Segment Start: Data for review

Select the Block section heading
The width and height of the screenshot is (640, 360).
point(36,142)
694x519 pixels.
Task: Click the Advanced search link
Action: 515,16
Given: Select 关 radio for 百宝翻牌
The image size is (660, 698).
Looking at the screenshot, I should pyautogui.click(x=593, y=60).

Segment End: Data for review
Segment Start: Data for review

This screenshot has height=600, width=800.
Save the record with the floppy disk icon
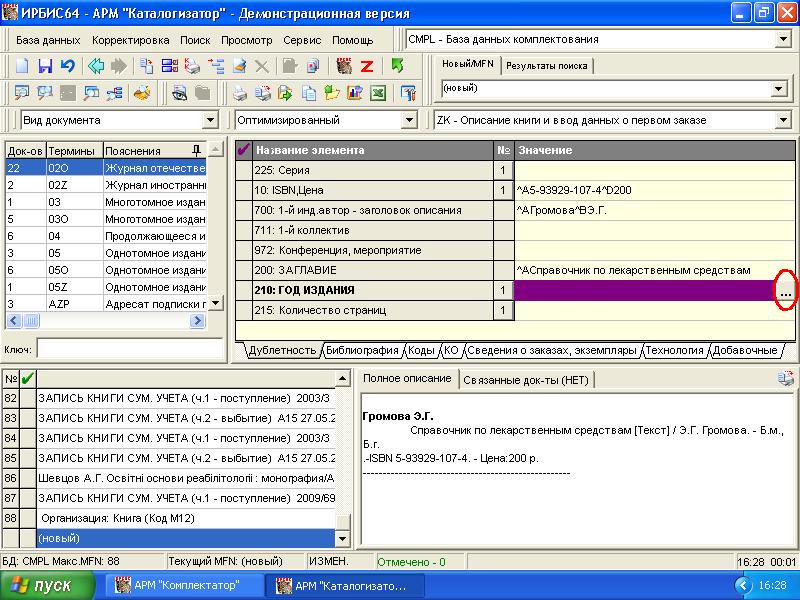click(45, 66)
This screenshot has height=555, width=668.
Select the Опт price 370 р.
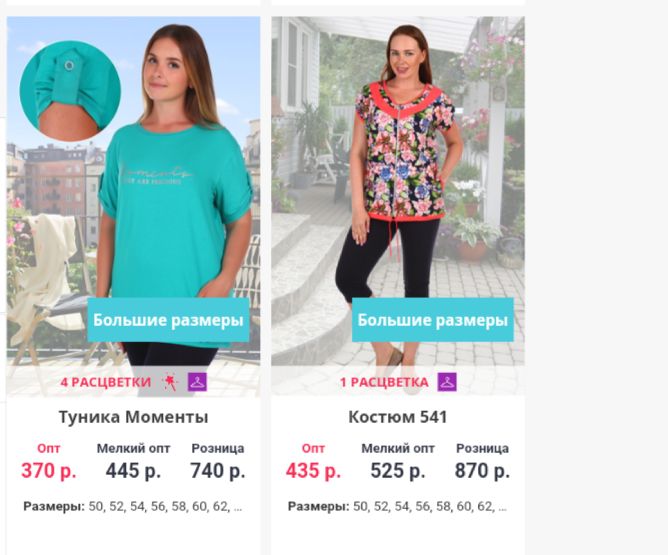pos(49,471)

Segment End: Data for review
Segment Start: Data for review

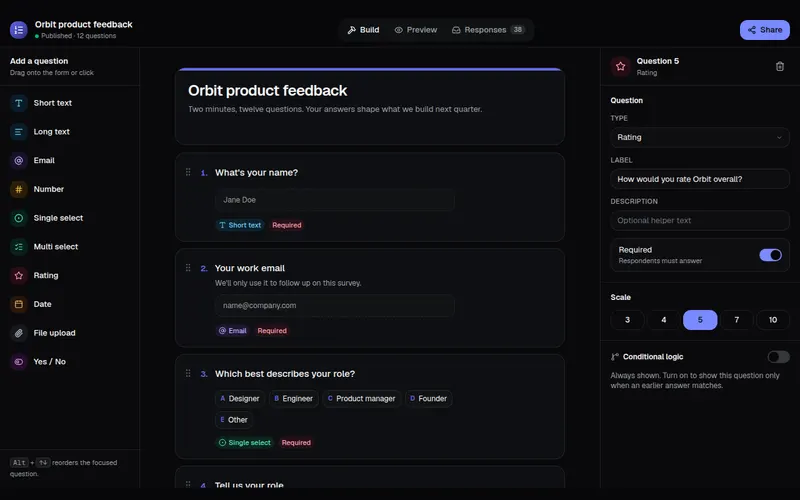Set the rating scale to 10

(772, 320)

Segment End: Data for review

# [What is needed]
Each line above that contains the string "This" should be copied.

# [Result below]
This screenshot has height=600, width=800.
This screenshot has height=555, width=668.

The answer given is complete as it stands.